EXCERPT TO READ —
━━━━━━

A pair of detailed reports to clients from investment bank Berenberg makes for good reading for Eutelsat but delivered negative advice as to the state of prospects for arch-rival SES.
As for Eutelsat, Berenberg’s analyst Robert Berg says that the satellite operator’s shares are “still cheap”. The bank’s note says: “We reiterate our ‘Buy’ rating on Eutelsat, even though we have downgraded SES, its key European peer, to ‘Sell’. Traditionally the two companies were hard to separate but, over the past few years, there has been a significant divergence in their financial and operational strategies, a divergence that we think has resulted in SES becoming a much more risky proposition. We believe Eutelsat’s focus on Free Cashflow generation – leading to a secure double-digit yield – and its favourable customer and application mix mean it should trade at a premium to its Luxembourgish counterpart.”
However, all is not absolutely clear sailing for Eutelsat. The bank adds: “Management commentary suggested we should expect a slightly deteriorating trend in both the broadcast and government segments through the remainder of the year, which was a touch disappointing. However, momentum seems to be building within the fixed broadband division, with some interesting new contracts, and mobility revenues – considerably affected by Covid-19 – were supported by better-than-expected maritime trends. With FY21 guidance (to June 30th 2021) reiterated, we keep our near-term forecasts broadly unchanged.”
The bank says that Eutelsat’s sell-off of its KA-SAT satellite makes sense. “Following its acquisition of Bigblu Broadband Europe in July, and the recent entry into service of Eutelsat’s Konnect satellite, the company last week disposed of its remaining interest in its KA-SAT satellite to ViaSat. Eutelsat’s focus for fixed broadband growth is now clearly on its own open Konnect architecture, rather than a legacy KA-SAT proposition reliant on ViaSat’s hardware. We thus feel that monetising the remaining stake in its KA-SAT joint venture makes a lot of sense, not only operationally, but also financially, as the €140m received at c7x EBITDA is far in excess of the group multiple.”
Eutelsat’s share price closed November 26th at €9.58. Berenberg has given the company a price target of €12.70.

━━━━━━

THE PROBLEM —
In the article on Berenberg's Eutelsat outlook, what price target has the bank set for Eutelsat?

PROVIDED DATA —
━━━━━━

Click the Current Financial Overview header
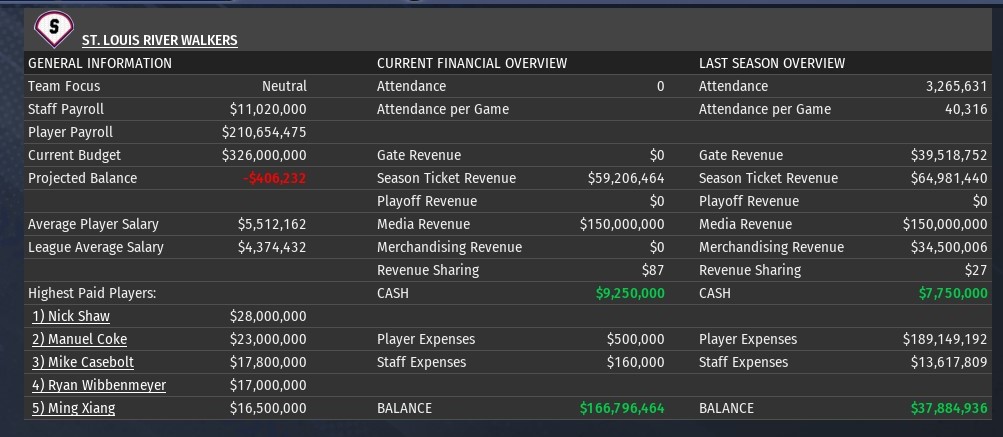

━━━━━━

COMPLETED EXERCISE —
€12.70